I was driven to it. Nothing else makes me feel this good. Well, almost nothing else.

rm:

What was the last great book you read? What was the last great film?

CCR:

I’m not sure about it being a great "book" in the general sense of the word, but I’ve spent quality time with Jorie Graham’s Never and John Tranter’s Starlight: 150 poems, as well as essays about his work in The Salt Companion to John Tranter.
Again, I don’t know if these two qualify as "great" films, but Basquiat (Life of NY artist Jean-Michel Basquiat) and The Spider, the Mistress and the Tangerine, the work of Louise Bourgeois, mother of the Maman spider guarding the National Art Gallery, were both fascinating.

rm:

What are you currently working on?

CCR:

Grant Savage and I are editing the final manuscript of those 500 tan renga. We are finishing up a 36 verse renga with Sandra Stevenson. As editor, I’m putting this year’s Haiku Canada Anthology to bed, as well as a new surprise project coming out from Tree Press, with me as editor and managing editor. I also design the books, and create the covers and graphics for them. I’m keeping up with one of those online prompt websites, writing a poem a day for Poetry Month.

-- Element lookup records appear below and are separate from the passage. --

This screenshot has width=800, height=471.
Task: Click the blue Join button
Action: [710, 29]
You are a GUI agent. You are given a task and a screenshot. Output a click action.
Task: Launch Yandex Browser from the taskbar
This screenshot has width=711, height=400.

I’m in the process of judging the Drevniok Award, Haiku Canada’s annual contest, and preparing a workshop on Visual Haiku for the Haiku conference being held in St. John’s, Newfoundland, over the Victoria Day weekend. I have been adding to the "crazy" poems series; there’s no end, it seems, to the craziness I can come up with. And I am, slowly but surely, working on that novel. Another long, long-term project.